Unicode normalization converts a string to a standard form so that strings with the same visual appearance and meaning compare as equal. The same accented character can be encoded as a single precomposed code point (NFC) or as a base character plus a combining diacritic (NFD). Normalization resolves this ambiguity before storage, comparison, or hashing.
What is the difference between NFC and NFD?
NFC (Canonical Decomposition followed by Canonical Composition) produces the shortest canonical representation — precomposed characters wherever a precomposed form exists. NFD (Canonical Decomposition) decomposes all precomposed characters into base letter plus combining marks. The string 'é' is a single code point in NFC (U+00E9) and two code points in NFD (U+0065 + U+0301).
What is NFKC normalization?
NFKC (Compatibility Decomposition followed by Canonical Composition) additionally folds compatibility variants: the ligature fi (U+FB01) becomes 'fi', the superscript ² (U+00B2) becomes '2', the fullwidth A (U+FF21) becomes 'A'. NFKC is the recommended form for identifiers, search indexing, and cases where visual equivalence matters more than exact code-point preservation.
Why does Unicode normalization matter for databases?
Without normalization, two visually identical strings can produce different database entries and fail equality checks.
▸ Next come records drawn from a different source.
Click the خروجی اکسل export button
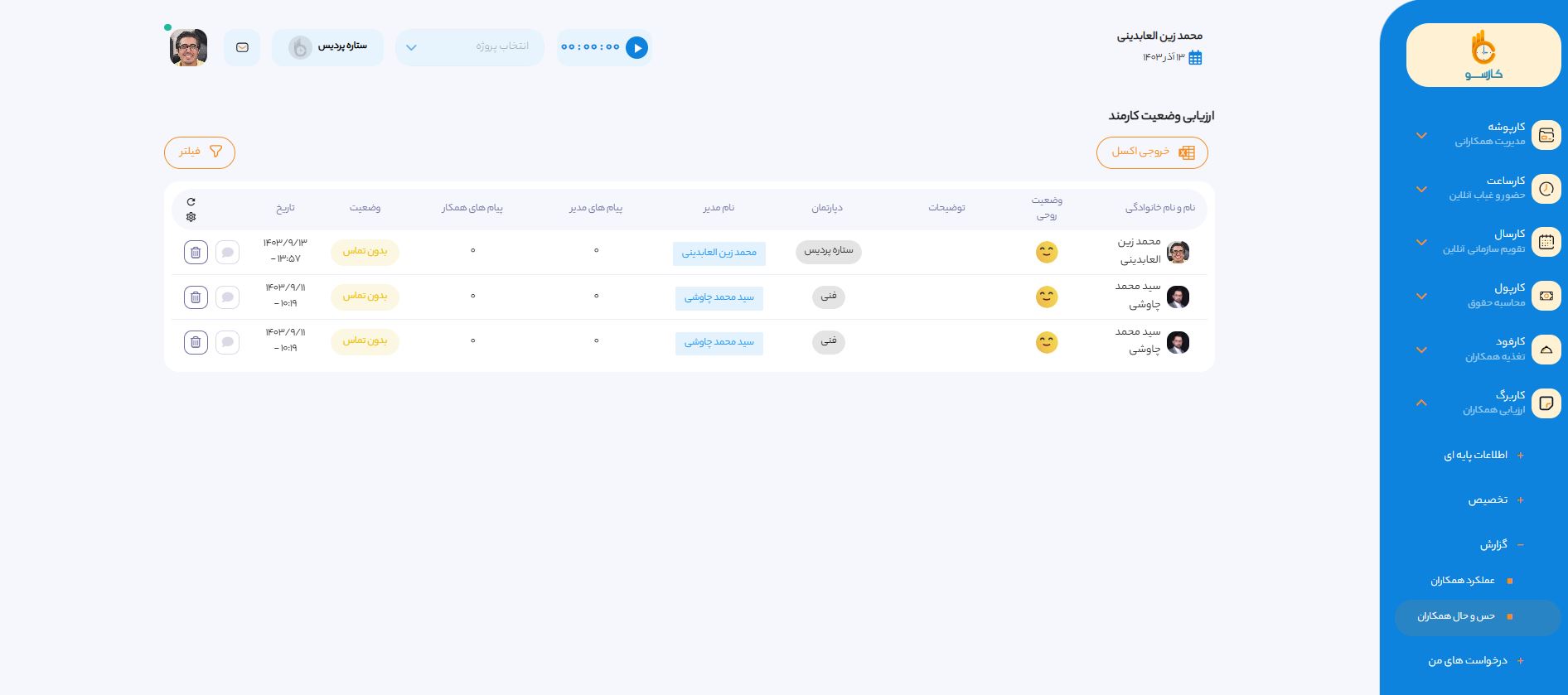Viewport: 1568px width, 695px height. pyautogui.click(x=1152, y=152)
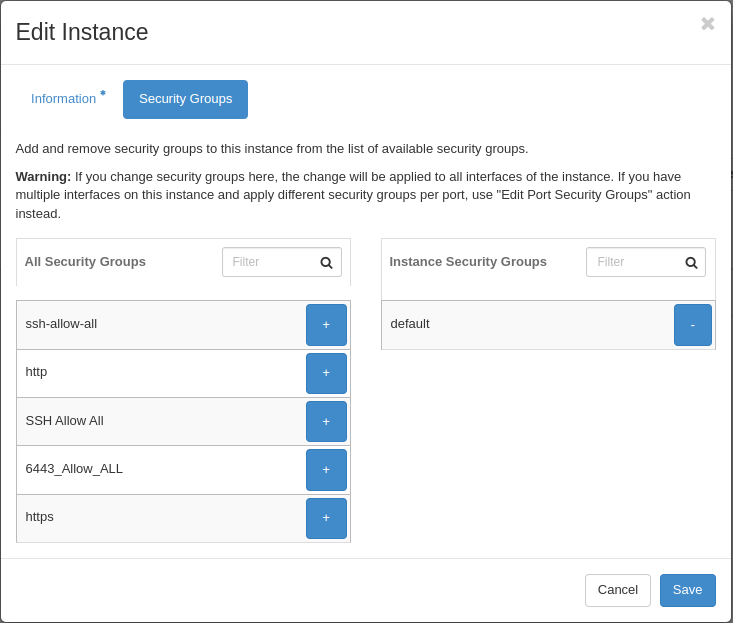Click search icon in Instance Security Groups filter
The image size is (733, 623).
691,263
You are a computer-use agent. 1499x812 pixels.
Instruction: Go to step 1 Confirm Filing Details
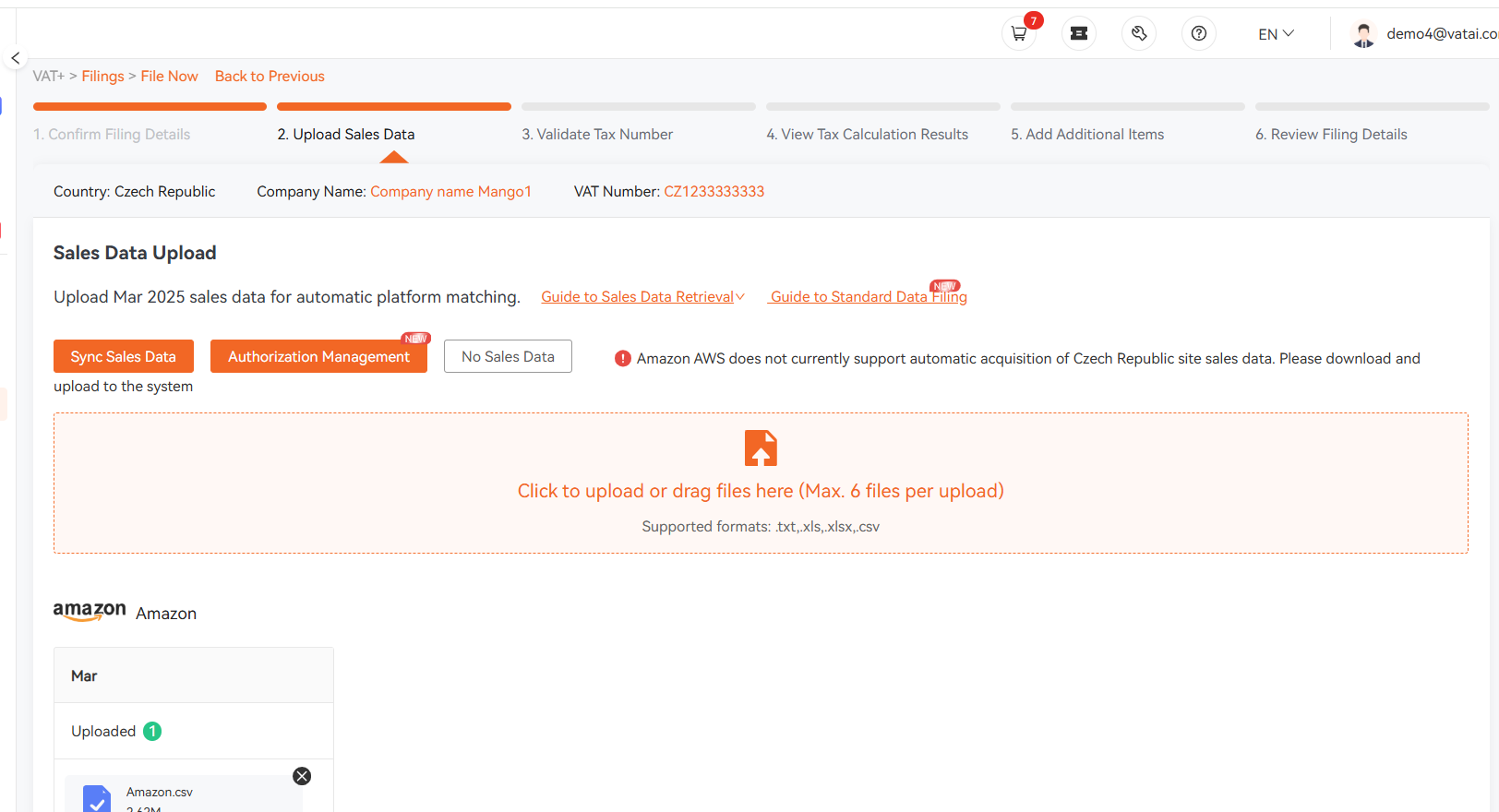(112, 135)
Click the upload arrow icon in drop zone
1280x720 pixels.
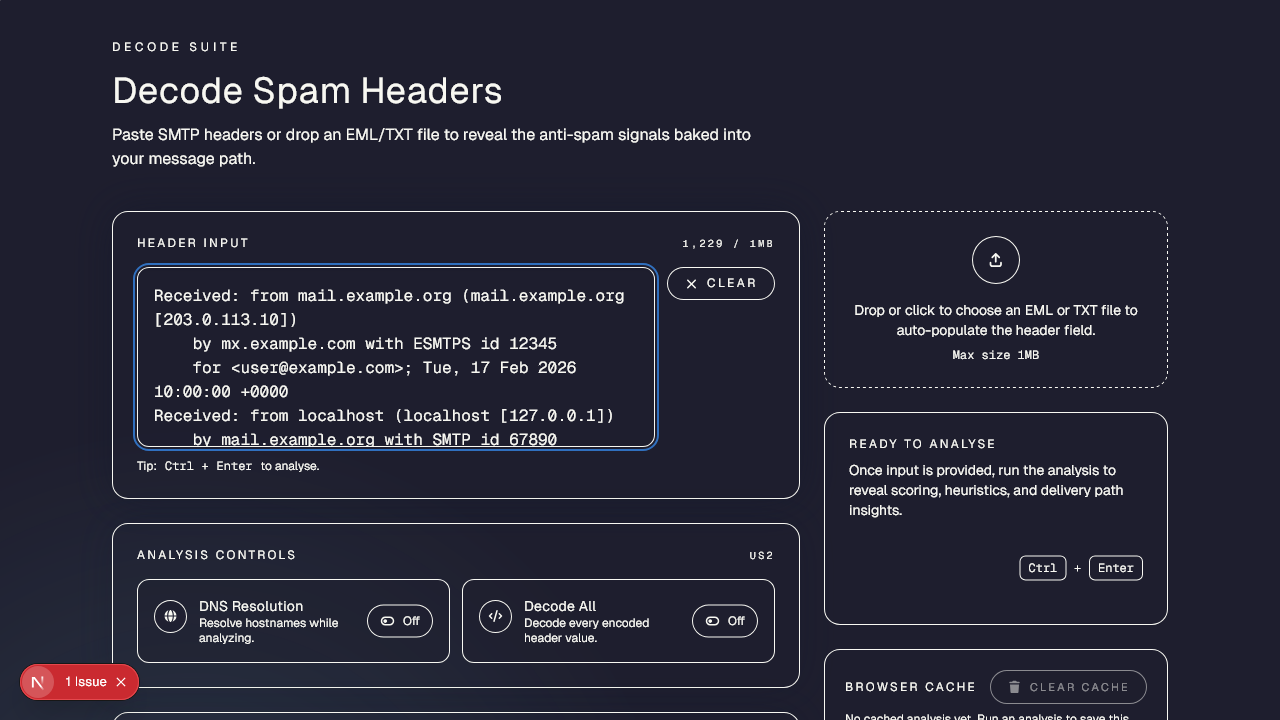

A user named 'José' whose name is stored in NFD will not match a lookup for 'José' stored in NFC, even though they look identical on screen. Always normalize to NFC before inserting into a database, and normalize queries to the same form.
How do I normalize Unicode in Python?
Use unicodedata.normalize(form, string) where form is 'NFC', 'NFD', 'NFKC', or 'NFKD'. Example: import unicodedata; normalized = unicodedata.normalize('NFC', 'café'). The function is available in the standard library — no third-party packages needed.